Review of Rahui by Colin Iles
In 1966, Colin Iles, an ex British paratrooper and motorcycle racer paid a thousand pounds for a seventy year old, twenty-nine foot gaff cutter named Clarinda with the intention of leaving his bored state of life in Britain and setting sail for New Zealand, and in Rahui, first published in 1975, we learn about his fascinating journey.
I am always intrigued by what compels a person to embark on such an adventure and in the case of Iles, he had two clear objectives, to reach New Zealand and second, to find the girl of his dreams and at the age of twenty eight, finally settle down. But there was more to him than that, an avid lover of wildlife, he railed against Britain’s industrial policies and the effect it was having on the landscape and its wild inhabitants. He felt confined in what he considered an over-populated country and wanted to reach new lands in possibly the least practical way possible.

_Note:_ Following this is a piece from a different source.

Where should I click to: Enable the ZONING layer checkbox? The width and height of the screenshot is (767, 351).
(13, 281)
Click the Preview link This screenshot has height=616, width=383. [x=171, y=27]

The author provides us with maps of his route, he and his sailing partner, Martin crossed the Atlantic, took in the sights of Cuba, Haiti, Panama and the Dominican Republic before cruising the South Seas and the stunning Pacific Islands and atolls. His descriptions of Polynesia as a beautiful tropical paradise with ‘unforgettable evenings spent in the scented night air’ must have struck a chord when the book was published in Britain in the middle of the 1970s. It is a book full of his charming and innocent encounters with girls and his desire to find ‘the one’. We learn of his remarkably speedy but short-lived engagement to a Polynesian girl called Kaia before meeting the girl whose name is the title of this book and whom he promptly married in 1969. He strikes me as a young, somewhat naïve romantic whose lust for adventure and love absorbed any fears of sailing such a vast distance.

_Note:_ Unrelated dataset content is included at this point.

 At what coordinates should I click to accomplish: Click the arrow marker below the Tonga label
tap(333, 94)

But he, and the book, are all the more engaging for it. It is a book which should be read in the context of the period in which it was written, it was a journey filled with sights and accounts as far removed from those he had left behind in Britain as it was likely to get, Sailing alongside giant turtles, finding flying fish on the deck as they approached the South Seas, it’s a lovely, innocent read.

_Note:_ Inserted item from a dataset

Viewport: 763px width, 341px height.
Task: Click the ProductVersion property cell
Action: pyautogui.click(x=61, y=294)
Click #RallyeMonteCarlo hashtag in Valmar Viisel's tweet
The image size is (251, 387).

Many of my posts are about those less well-known, Iles was not a remarkable adventurer, explorer or author by any means, There are books and stories of far greater historical importance but that would miss the point. I write this during the fourth nationwide lockdown in Britain due to the Covid-19 pandemic. Every day the news states figures for those who have caught the virus and those who have sadly died. The deaths are compared in numbers, not lives and these figures are disputed for accuracy of recording. For me, however, each digit represents a life lived and lost and each will have had their own life story, some more remarkable than others and many, particularly those who died in old age will have known many an adventure of their own. Colin Iles reminds me of those people, for a few years in his younger age he did something quite remarkable before returning to a more normal way of life and he decided to write about it. Like this awful pandemic, he reminds us of the fragility and shortness of life and the urgency to grasp hold of it and live it for all it’s worth.